Locate every line in the records that contains the string "button", matching case exactly, and copy each of those lines.
◇ ◇ ◇ ◇ ◇
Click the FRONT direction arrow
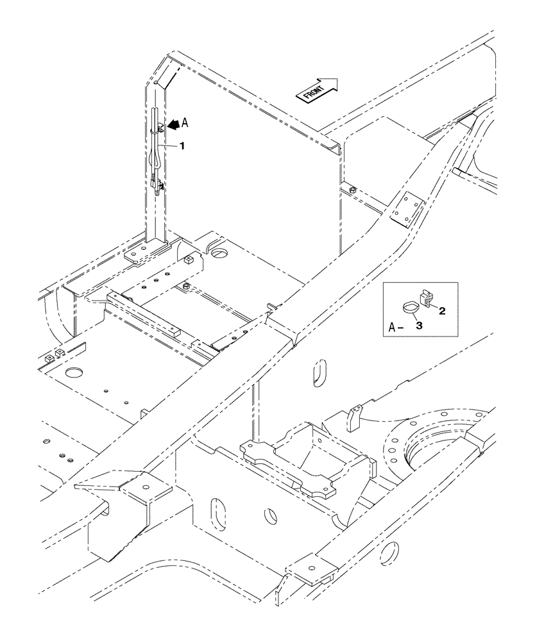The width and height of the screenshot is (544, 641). (x=316, y=89)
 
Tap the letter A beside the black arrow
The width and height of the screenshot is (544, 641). (x=185, y=122)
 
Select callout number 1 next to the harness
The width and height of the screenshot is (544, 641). (x=182, y=146)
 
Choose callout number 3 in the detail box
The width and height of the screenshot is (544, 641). (x=419, y=326)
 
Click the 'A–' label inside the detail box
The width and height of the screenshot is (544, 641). (x=396, y=328)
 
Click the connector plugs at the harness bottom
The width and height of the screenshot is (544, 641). (x=157, y=187)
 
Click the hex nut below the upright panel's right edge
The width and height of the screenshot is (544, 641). (x=353, y=190)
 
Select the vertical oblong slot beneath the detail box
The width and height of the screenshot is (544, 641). (x=318, y=373)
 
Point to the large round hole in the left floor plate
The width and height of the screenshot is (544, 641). (x=76, y=372)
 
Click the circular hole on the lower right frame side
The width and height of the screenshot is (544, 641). (x=389, y=552)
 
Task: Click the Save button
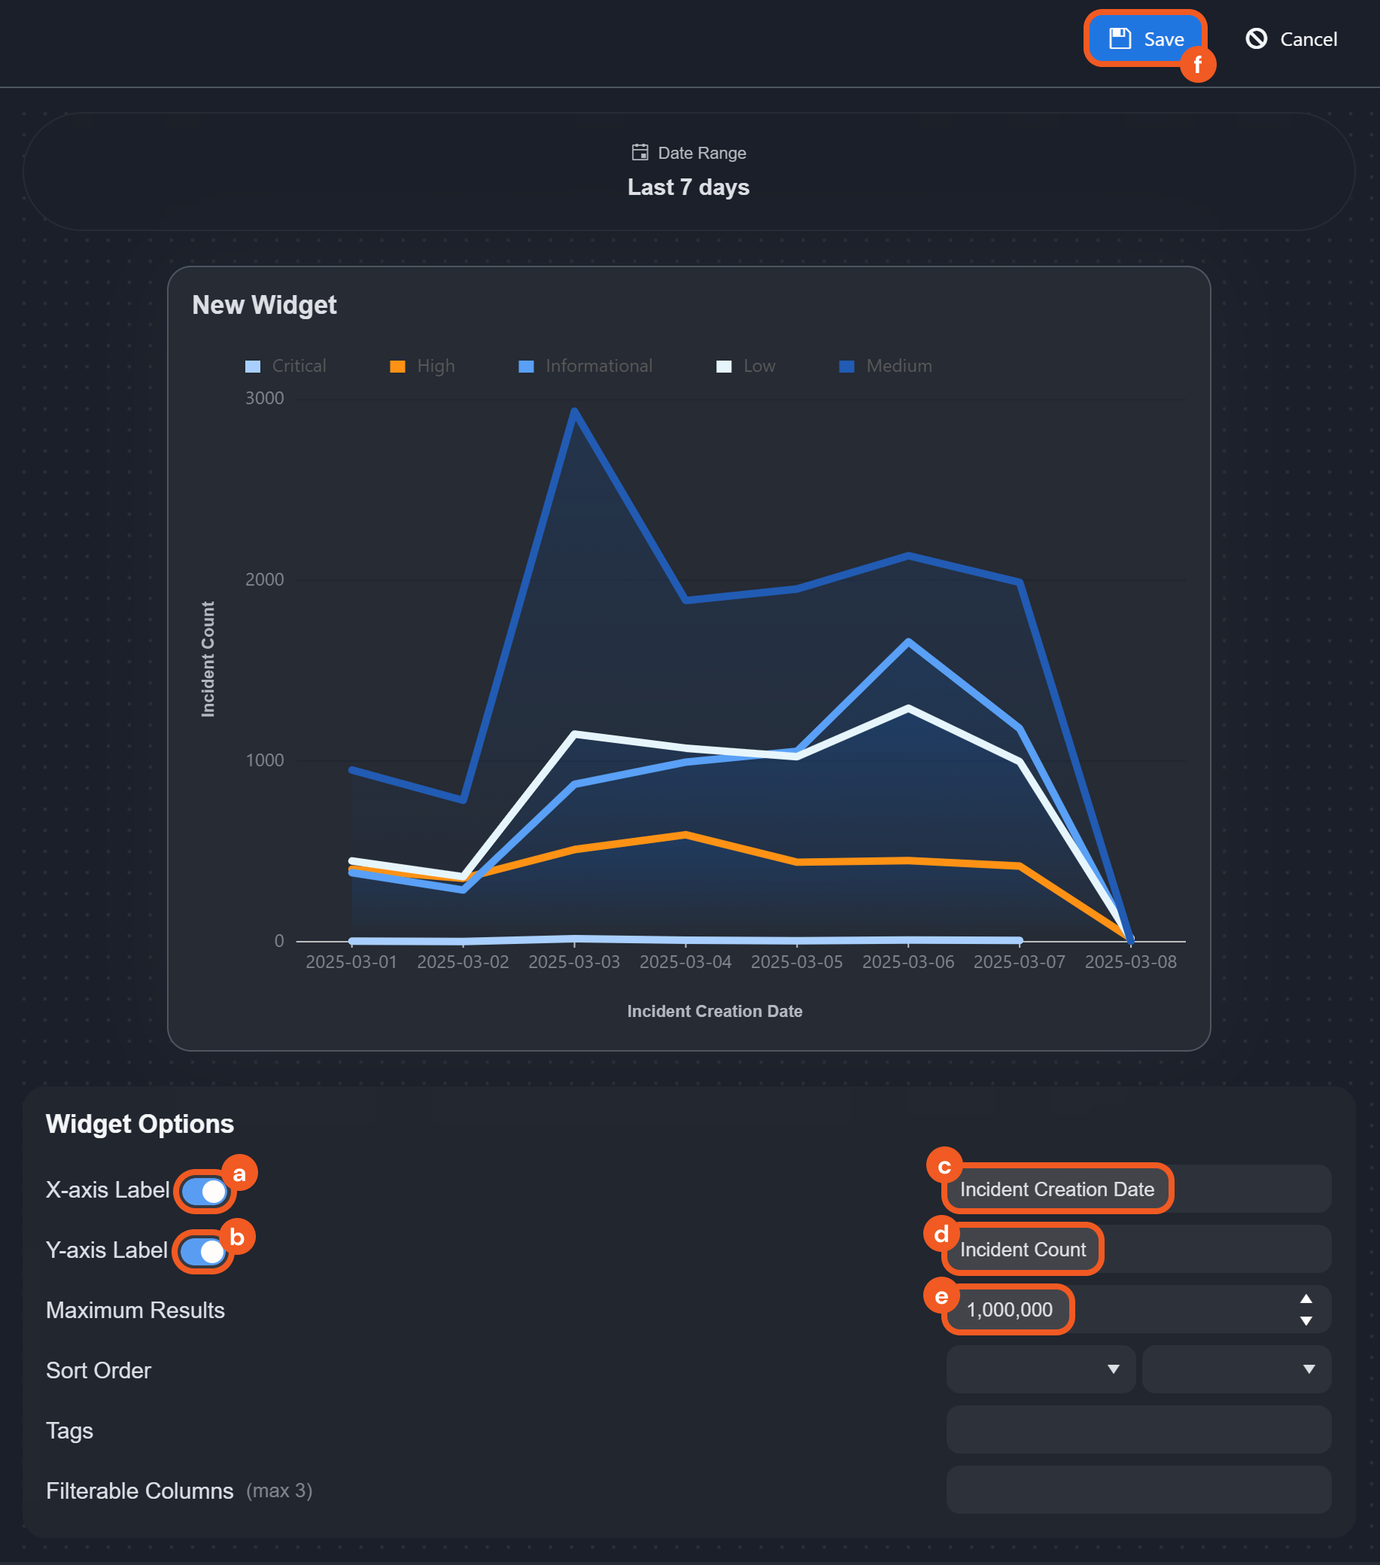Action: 1146,39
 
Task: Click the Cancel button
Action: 1292,39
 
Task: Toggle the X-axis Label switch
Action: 204,1192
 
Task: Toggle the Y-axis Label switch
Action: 202,1252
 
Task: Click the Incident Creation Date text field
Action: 1138,1189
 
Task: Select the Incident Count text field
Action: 1138,1250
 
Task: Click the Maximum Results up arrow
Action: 1306,1299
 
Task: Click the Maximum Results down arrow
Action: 1306,1322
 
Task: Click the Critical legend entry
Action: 285,366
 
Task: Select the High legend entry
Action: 422,366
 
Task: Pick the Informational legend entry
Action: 585,366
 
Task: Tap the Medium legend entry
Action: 886,366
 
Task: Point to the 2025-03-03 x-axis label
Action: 574,963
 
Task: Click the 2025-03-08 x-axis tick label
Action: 1130,963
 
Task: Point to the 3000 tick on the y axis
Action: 264,398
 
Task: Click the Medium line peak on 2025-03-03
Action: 575,412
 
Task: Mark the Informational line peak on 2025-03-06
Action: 908,641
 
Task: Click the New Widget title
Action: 264,305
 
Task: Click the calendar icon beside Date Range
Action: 640,152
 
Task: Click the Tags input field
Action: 1138,1430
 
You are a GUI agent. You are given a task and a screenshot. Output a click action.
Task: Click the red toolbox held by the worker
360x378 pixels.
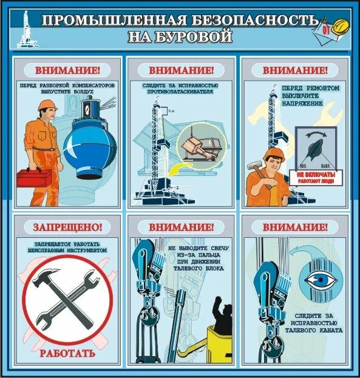coord(33,177)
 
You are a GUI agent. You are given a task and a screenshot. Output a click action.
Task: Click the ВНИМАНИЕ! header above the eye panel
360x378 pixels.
coord(295,228)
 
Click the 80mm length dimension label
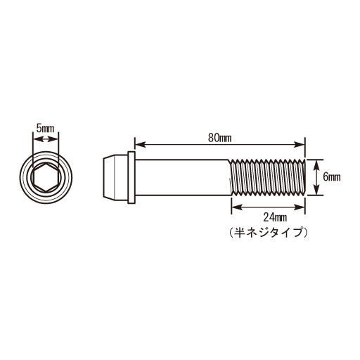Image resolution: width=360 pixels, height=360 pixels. pyautogui.click(x=220, y=136)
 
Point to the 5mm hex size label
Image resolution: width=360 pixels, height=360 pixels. pyautogui.click(x=46, y=129)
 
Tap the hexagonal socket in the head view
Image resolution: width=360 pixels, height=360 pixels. pyautogui.click(x=46, y=178)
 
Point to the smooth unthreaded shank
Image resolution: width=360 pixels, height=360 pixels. pyautogui.click(x=183, y=177)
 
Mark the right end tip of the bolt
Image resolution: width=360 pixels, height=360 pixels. pyautogui.click(x=304, y=177)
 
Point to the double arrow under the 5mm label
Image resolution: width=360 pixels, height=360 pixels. pyautogui.click(x=46, y=140)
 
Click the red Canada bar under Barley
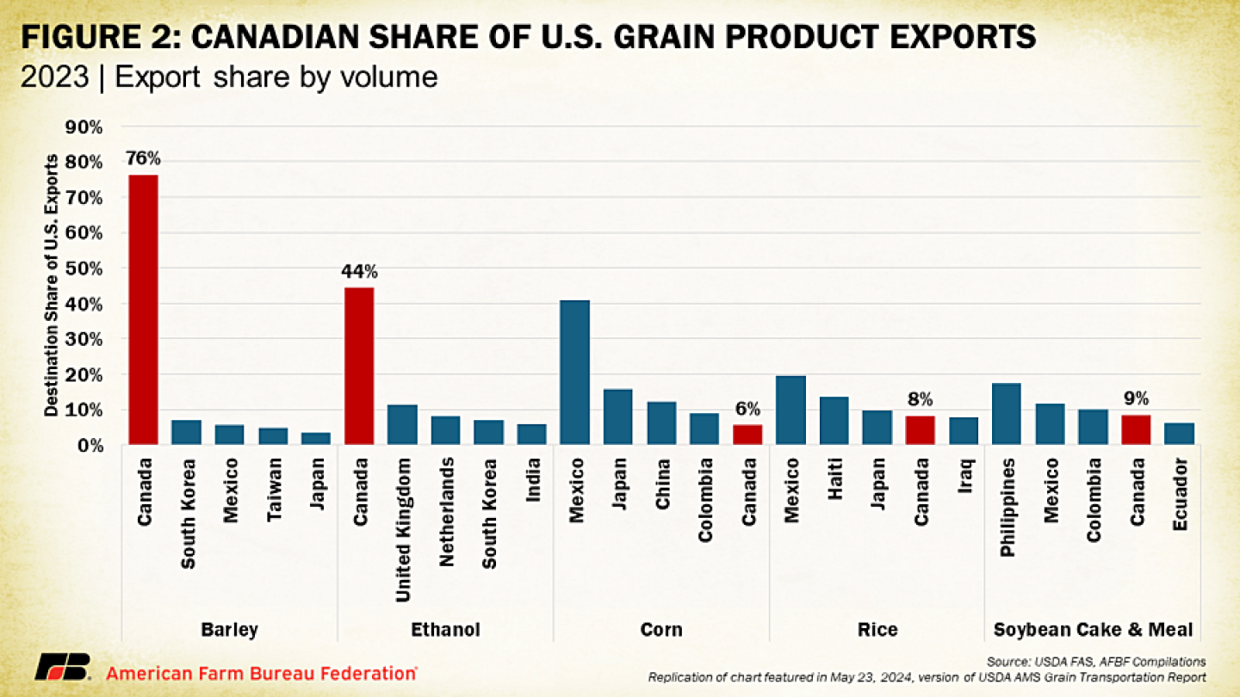pyautogui.click(x=143, y=310)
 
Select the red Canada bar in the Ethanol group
pyautogui.click(x=359, y=366)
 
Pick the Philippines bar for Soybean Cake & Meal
pyautogui.click(x=1007, y=414)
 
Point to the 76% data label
pyautogui.click(x=143, y=158)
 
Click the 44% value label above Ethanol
pyautogui.click(x=359, y=272)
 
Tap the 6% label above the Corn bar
pyautogui.click(x=747, y=410)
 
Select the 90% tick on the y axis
pyautogui.click(x=85, y=127)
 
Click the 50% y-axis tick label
pyautogui.click(x=85, y=268)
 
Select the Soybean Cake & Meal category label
pyautogui.click(x=1093, y=630)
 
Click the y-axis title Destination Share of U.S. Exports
pyautogui.click(x=53, y=286)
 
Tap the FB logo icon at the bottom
pyautogui.click(x=62, y=667)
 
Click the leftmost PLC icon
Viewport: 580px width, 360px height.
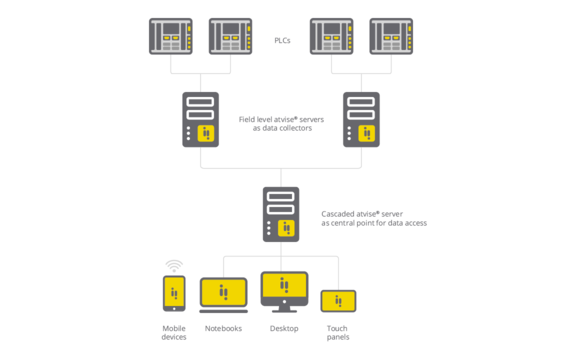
◇ ◇ ◇ ◇ ◇
ANSWER TO THIS EXERCISE:
Task: Click the Save button
Task: Click the Cancel button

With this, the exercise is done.